Das Ereignis Weimar-Jena steht zeitlich im Mittelpunkt einer von R. Koselleck als "Sattelzeit" bezeichneten Epoche, deren Umbruchcharakter jenseits sozialer und politischer Veränderungen auch geistesgeschichtlich bereits von den Zeitgenossen (Schiller, Fr. Schlegel) als "ästhetische Revolution" beschrieben worden ist. Ausgehend von der um 1800 in Weimar und Jena feststellbaren einzigartigen Personenkonstellation, deren Wirken und Beziehungen durch den Sonderforschungsbereich als Kommunikationsverdichtung genauer gefaßt wird, wurde mit Hilfe der Begriffe "Ereignis" und "Kultur" die zuvor vor allem aus der biographischen Verortung einzelner Protagonisten erschlossene Kulturbedeutung Weimar-Jenas inhaltlich näher bestimmt. Aus der Kontingenz von Einzelgeschichten heraus ließen sich über diese Begriffe neue Einsichten in Bedingungen und Formen der qualitativen oder quantitativen Zunahme von Literatur, Künsten und Wissenschaften gewinnen. So fanden sich Antworten auf die Fragen: Welche Voraussetzungen haben das Entstehen großer Werke und wissenschaftlicher Leistungen in Weimar und Jena um 1800 ermöglicht bzw. begünstigt? Wie ist in Weimar und Jena eine Welt im Wandel wahrgenommen worden? Wie ist auf die wahrgenommenen Veränderungen reagiert worden? Und wie hat man versucht, angesichts eines sich ausdifferenzierenden Wissens die Welt in größeren Zusammenhängen synthetisch zu beschreiben?
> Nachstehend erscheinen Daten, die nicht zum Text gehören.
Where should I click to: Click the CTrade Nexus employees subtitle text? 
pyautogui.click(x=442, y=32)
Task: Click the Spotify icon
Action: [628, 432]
"Weimar" steht in Deutschland als Identität stiftendes Symbol oder Chiffre für eine nicht machtpolitisch bestimmte "Größe", "Jena" für Wissenschaften und für den liberal-nationalen
Aufbruch zu Beginn des 19. Jahrhunderts. Als Einheit betrachtet sind beide Städte, so der zentrale Neuansatz dieses Sonderforschungsbereichs, allen anderen Orten und vergleichbaren Konstellationen in Deutschland um 1800 an politisch-kultureller Signalwirkung deutlich überlegen. Die in Weimar-Jena besonders intensiv diskutierte "Kultur" wird in der Zeit um 1800
nicht zuletzt deshalb zum beherrschenden Thema, weil ältere Weltdeutungen an Integrations- und Erklärungskraft verlieren. Der in der Forschung mit "Beginn der Moderne" bezeichneten Pluralisierung der Weltbilder versuchen die Zeitgenossen mit verschiedenen Kulturkonzepten reflexiv zu begegnen. Vergleichbare Problem- und Bewußtseinslagen spiegeln sich auch in gegenwärtigen Diskursen. Die historische Analyse am Beispiel des Ereignisses Weimar-Jena kann Strukturen, Interessen und Akteure in Kulturdiskursen herausarbeiten und heutigen Selbstvergewisserungsprozessen durch Historisierung und Kontextualisierung kritische Impulse vermitteln. Die Fokussierung auf das Ereignis zielt dabei wegen der notwendigen Einbettung eben solcher Kulturdiskurse stets auf die Menschen und ihre Beziehungen, Ambitionen und Wirkungen, die gesellschaftlichen Strukturen und auf das Zusammenspiel von Politik, Wirtschaft, Wissenschaften und Künsten sowie deren ideelle und materielle Grundlagen in Weimar-Jena am Ausgang des 18. und zu Beginn des 19. Jahrhunderts.

Angesichts des auf zeitgenössischen Selbst- und Fremdstilisierungen, vor allem aber auf Inszenierungen und Monumentalisierungen des 19. und 20. Jahrhunderts beruhenden Vorverständnisses, das Weimar schließlich sogar zum Symbol für das bessere Deutschland werden ließ, wird jede Beschäftigung mit dem "Ereignis Weimar-Jena" zwangsläufig zu einer Studie über Erinnerungs- und Deutungskulturen. Doch war der Gegenstand des Sonderforschungsbereichs 482 nicht die spätere Rezeptionsgeschichte, sondern das Geschehen jener sechzig Jahre selbst. Weimar-Jena ist ein historischer Ort, den wichtige Akteure wie Wieland und Goethe von Anfang an stilisiert haben. Hinter ihrem selbstironischen Verweis auf Bethlehem steht der überaus ernstzunehmende Anspruch, eine "Leitkultur aus der Provinz" zu formulieren. Durch die Selbstinszenierung, die geschickte Vermarktung literarischer Werke, publikumswirksame Institutionen wie Theater und Zeitschriften oder Aktionen wie den Xenienstreit bzw. die Kontroverse zwischen Aufklärern in Weimar und Romantikern in Jena haben die Protagonisten die Aufmerksamkeit der Zeitgenossen auf den Ereignisraum gelenkt. Vor allem in den hier entstandenen literarischen und kulturgeschichtlichen Werken wird dabei eine menschheitliche Dimension sichtbar, der eine weltbürgerliche Gesinnung zugrunde liegt, die über einen nationalen Adressatenkreis weit hinauszielt.